Autobiografía de papel, Félix de Azúa, p. 95
La gente de mi generación aún tuvo la suerte de aprender con maestros, a la manera de los antiguos artesanos que entraban en los talleres (pagando) para observar cómo trabajaban los expertos. Mío y de mis amigos fue Benet maestro consciente, voluntarioso y gratuito. Peor que gratuito: le desvalijábamos el bar y la cocina cada vez que nos reuníamos en su casa, en confusa mezcla de hijos, discípulos e invitados de alcurnia a veces con esposas. Ejercía de maestro con plena conciencia y gran teatralidad. Nos llamaba siempre por el apellido y nunca mostró la menor debilidad, sentimentalismo o cobardía. Destruyó una por una, con argumentos implacables y retórica ciceroniana, todas nuestras novelas, menos la primera de Marías.
Nos enseñó cosas esenciales para un novelista adolescente.

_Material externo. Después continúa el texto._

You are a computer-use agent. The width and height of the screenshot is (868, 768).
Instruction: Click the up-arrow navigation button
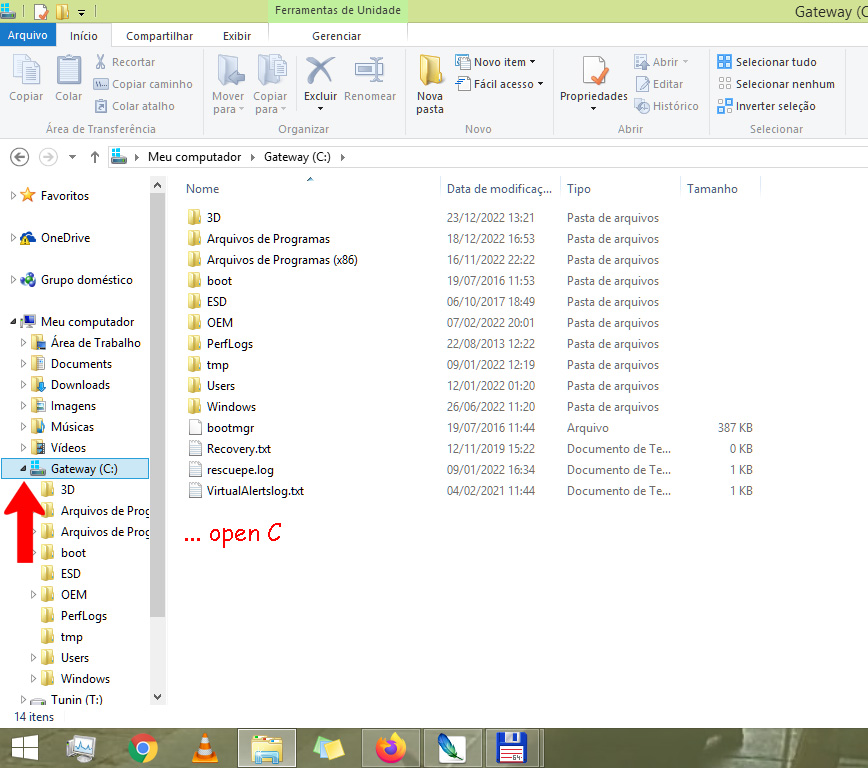pos(95,157)
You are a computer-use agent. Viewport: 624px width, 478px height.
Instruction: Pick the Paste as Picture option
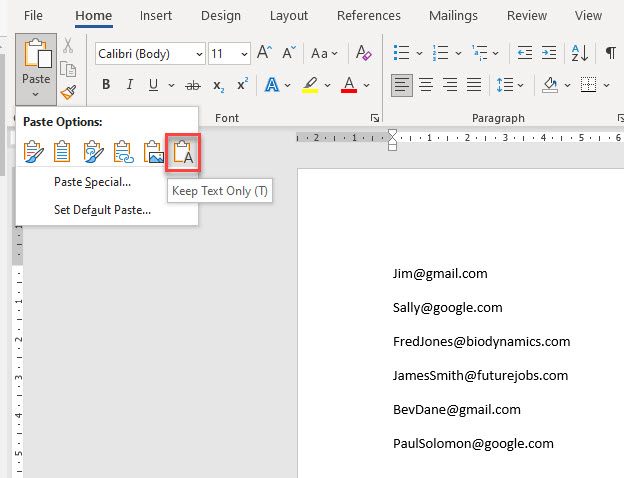point(153,152)
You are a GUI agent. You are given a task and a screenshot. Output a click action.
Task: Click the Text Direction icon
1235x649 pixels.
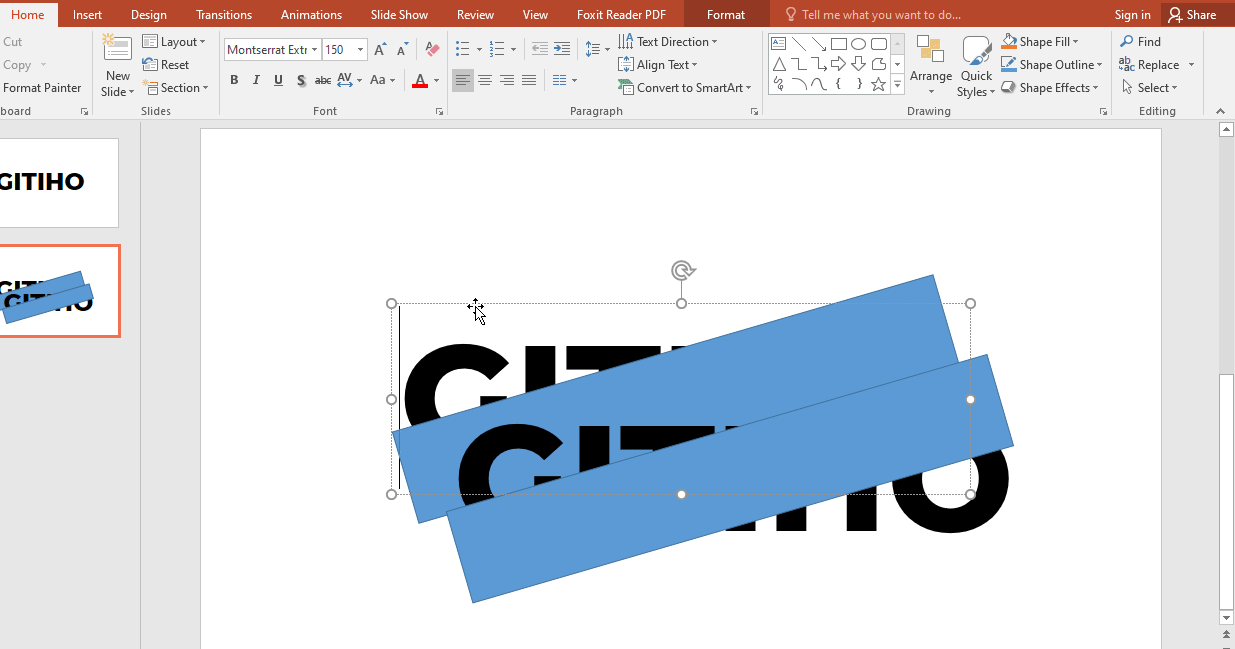626,41
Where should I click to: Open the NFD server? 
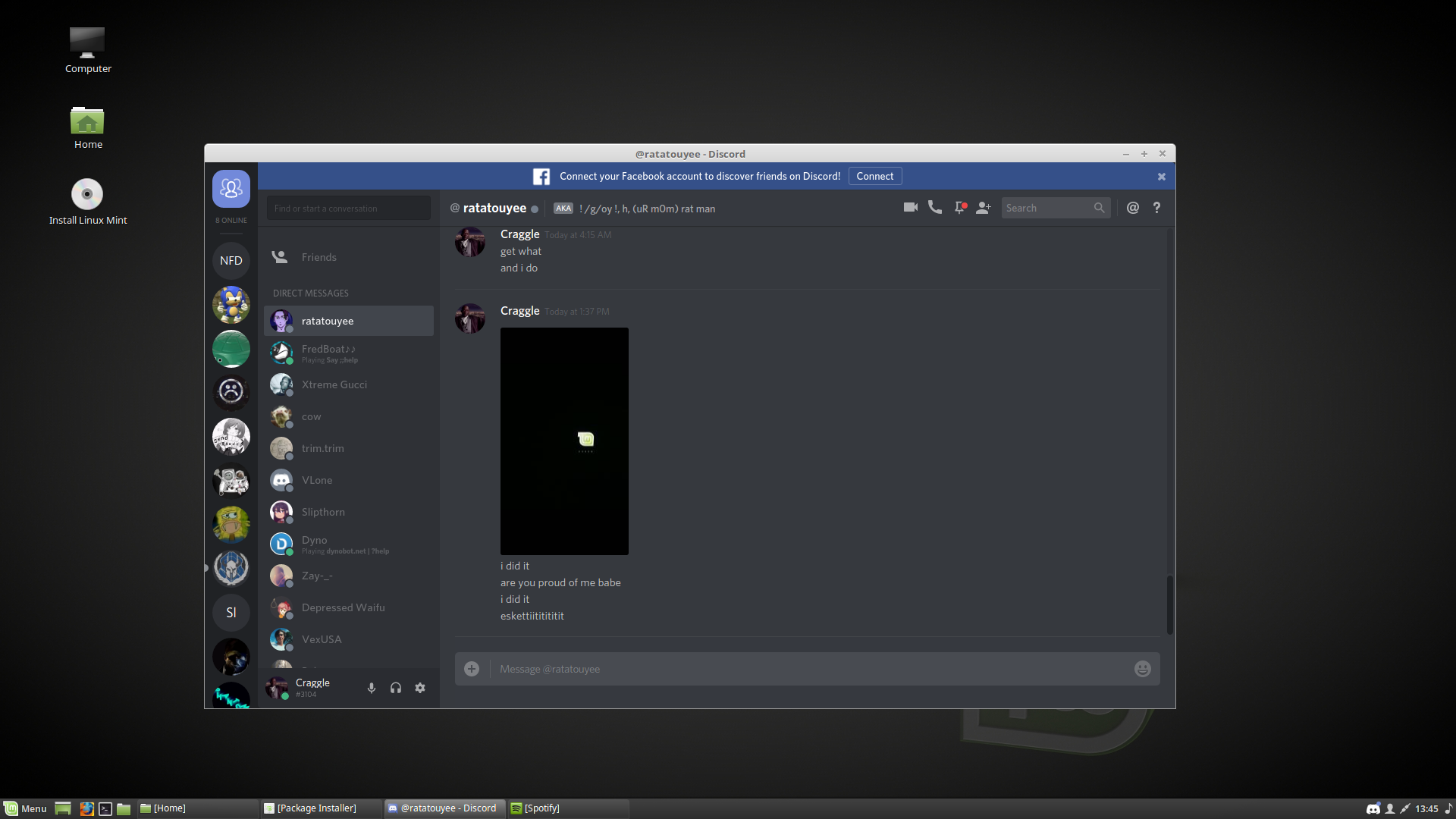coord(231,260)
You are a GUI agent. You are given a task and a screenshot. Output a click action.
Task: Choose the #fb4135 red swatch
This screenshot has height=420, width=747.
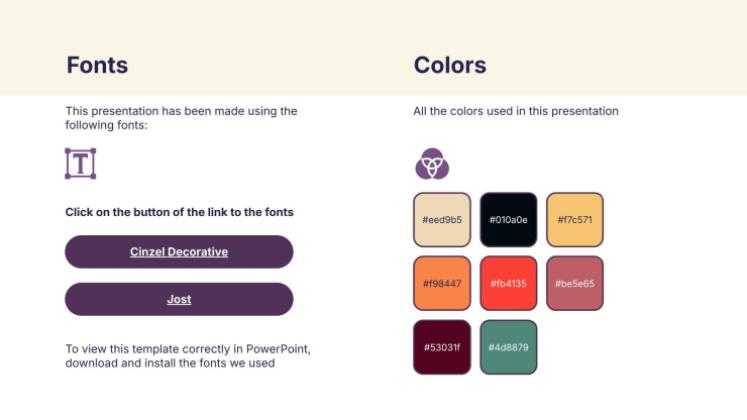[508, 283]
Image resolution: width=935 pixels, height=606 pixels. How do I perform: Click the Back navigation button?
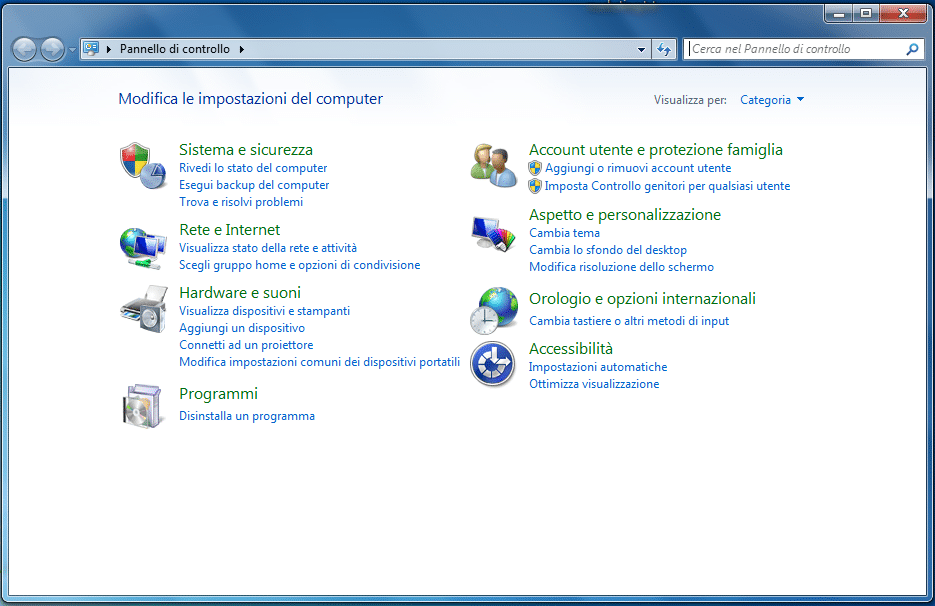pyautogui.click(x=23, y=48)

No sólo con qué gesticulación se debe preparar la primera bebida de la noche,
cómo se cuenta una misma historia diez o doce veces sin que parezca la misma,
cuáles son los ridículos imperdonables en cualquier escritor español y quién los
comete con mayor frecuencia, qué libros hay que evitar como si fueran la lepra,
cuál es la carretera con menos socavones de la provincia de Madrid, cómo actúa
un revisor de la Renfe al abrir el camarín a las cinco de la madrugada, cuál
era el único novelista aceptable de la Francia contemporánea y por qué tampoco
había que leerlo, en fin, cuestiones fundamentales, porque la enseñanza verdadera,
como en los talleres medievales, no es la materia misma del arte ( eso se
aprende mirando con atención una y otra vez) sino el modo de ser, la
vestimenta, el trato social, la música favorita, el comportamiento, la actitud
moral del artista, vaya. La enseñanza principal de un maestro ha de ser tanto
moral como física, porque la relación del artista con su obra es, además de
moral, una relación indudablemente física.